**Task item:** When you return the data, keep every line exactly as it is and leave out the pictures.

Collected data entries

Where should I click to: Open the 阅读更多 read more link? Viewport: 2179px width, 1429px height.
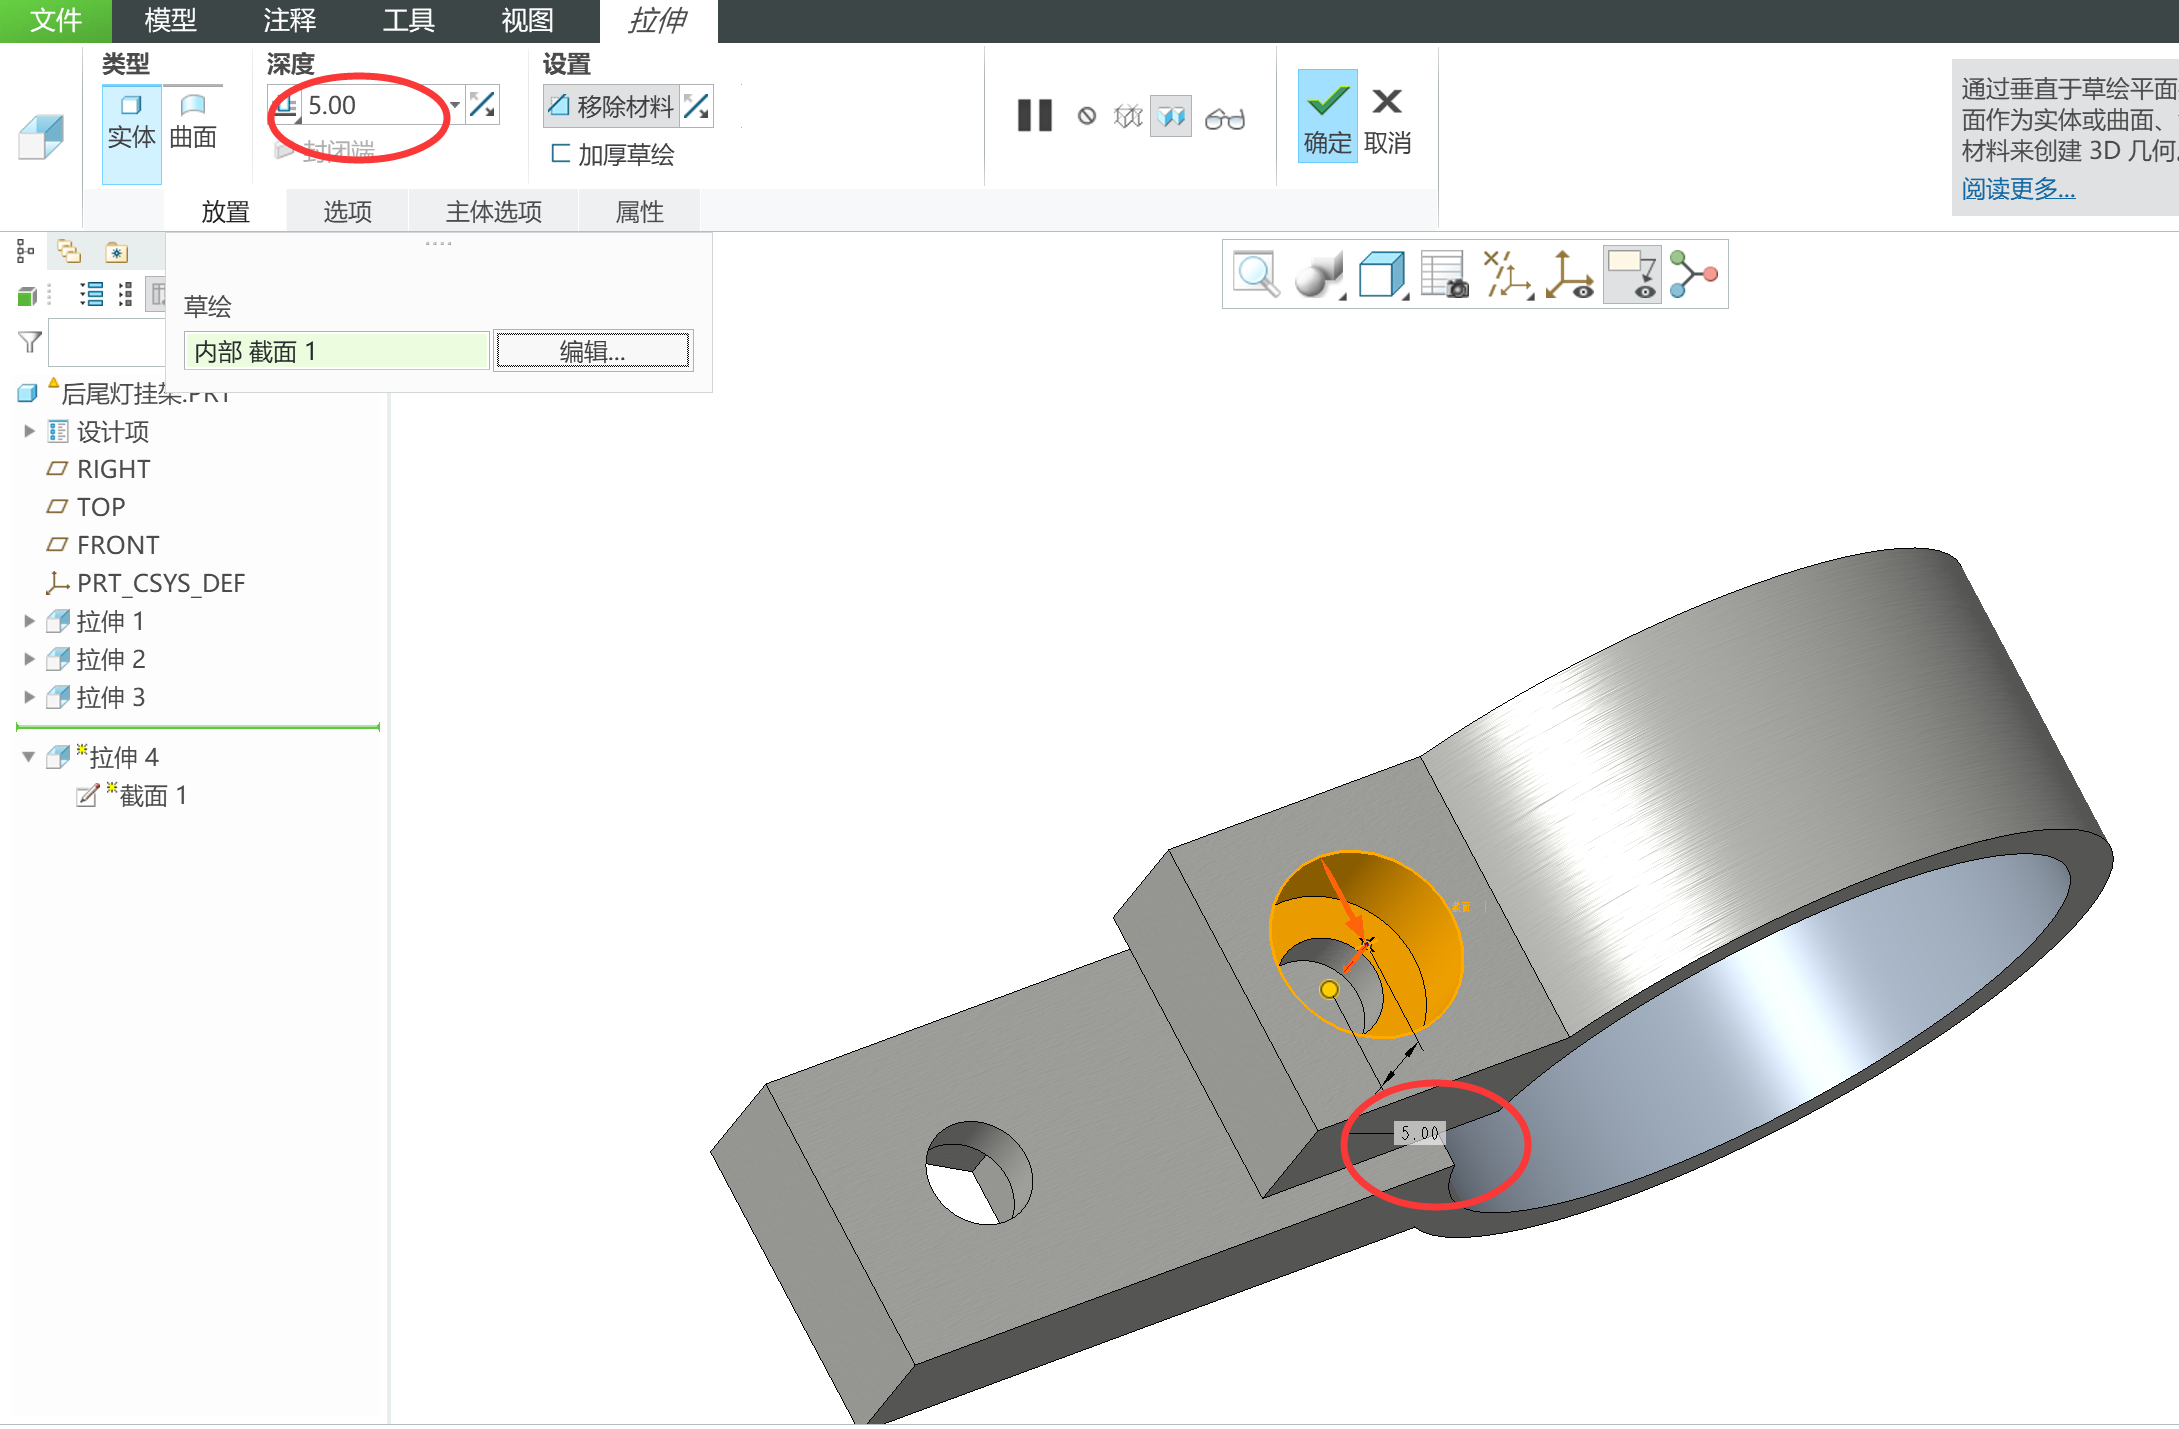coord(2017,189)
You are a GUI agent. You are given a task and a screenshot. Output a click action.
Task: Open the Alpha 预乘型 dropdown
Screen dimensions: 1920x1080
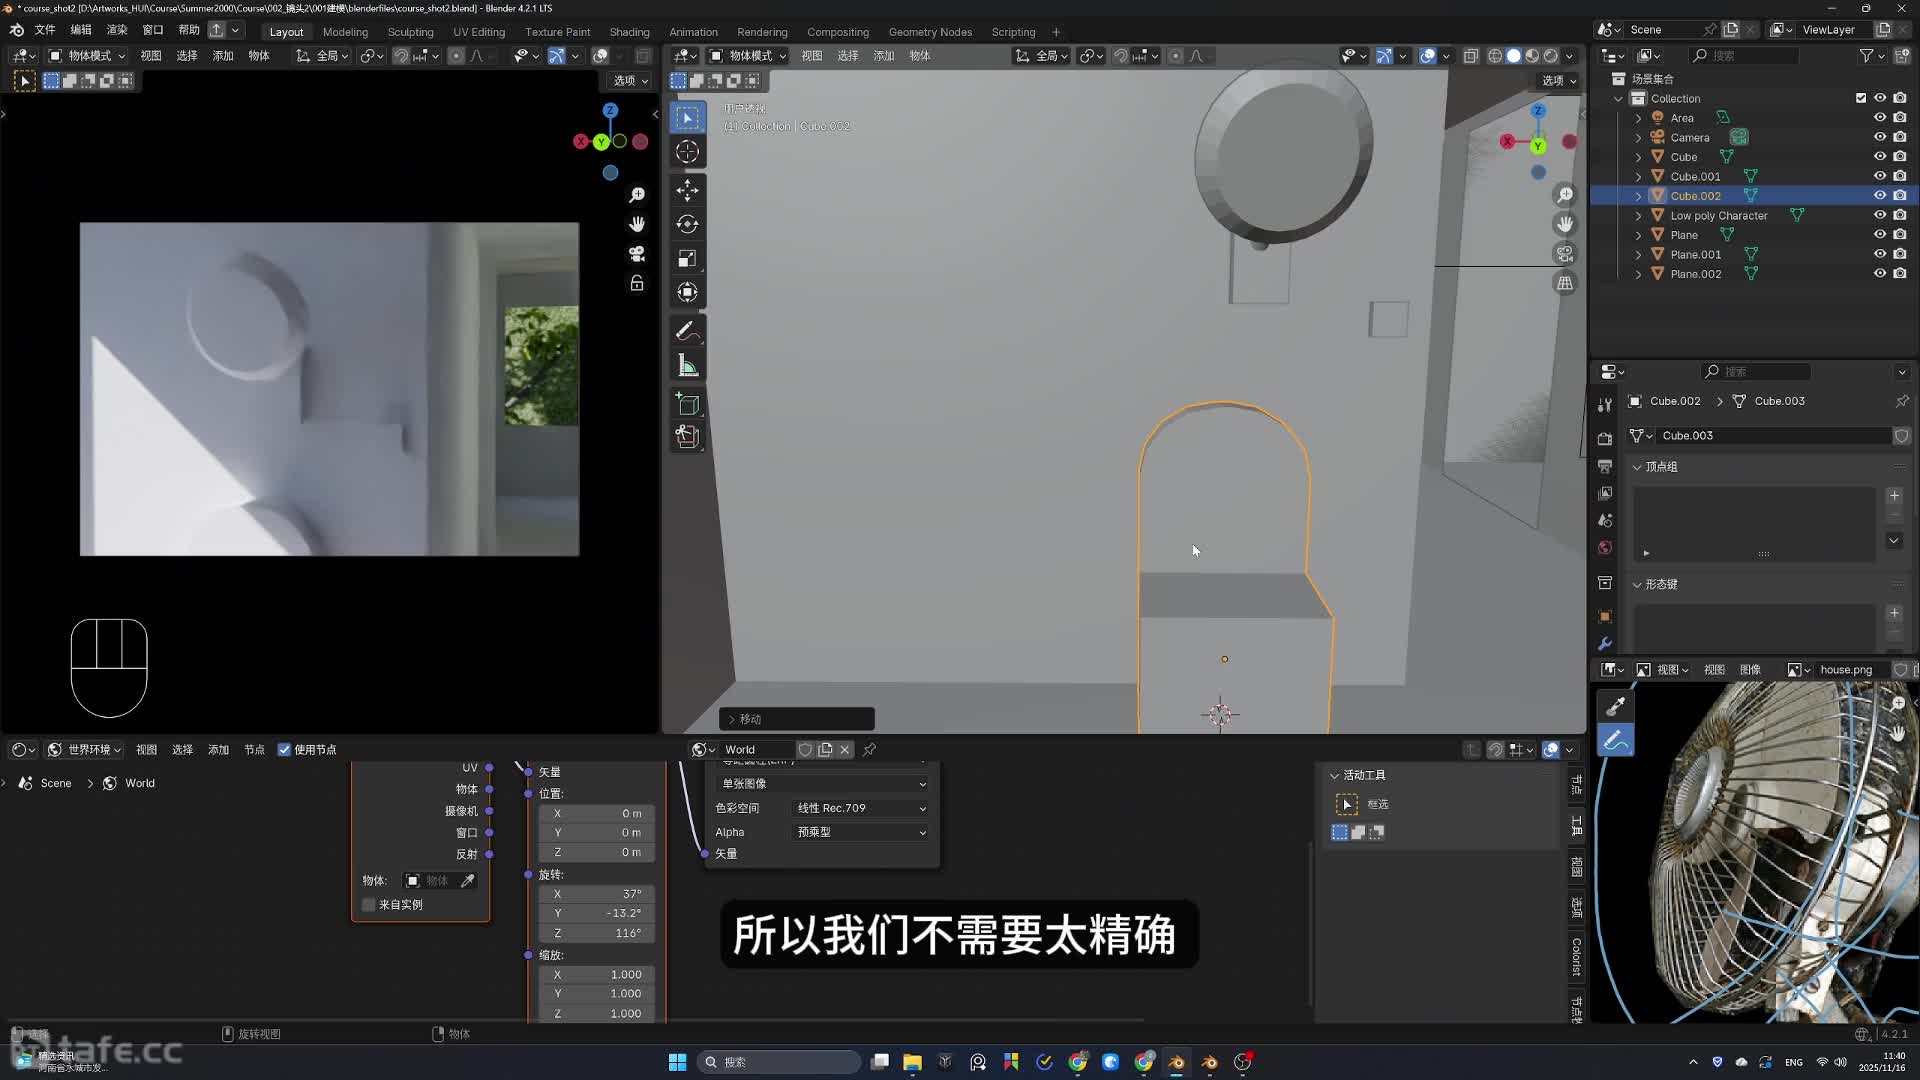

**Solved problem:**
Where should I click to: Open the 阅读更多 read more link? Viewport: 2179px width, 1429px height.
coord(2017,189)
You are a GUI agent. You are given a task and a screenshot. Output a click action.
Task: Open the Alpha 预乘型 dropdown
Screen dimensions: 1920x1080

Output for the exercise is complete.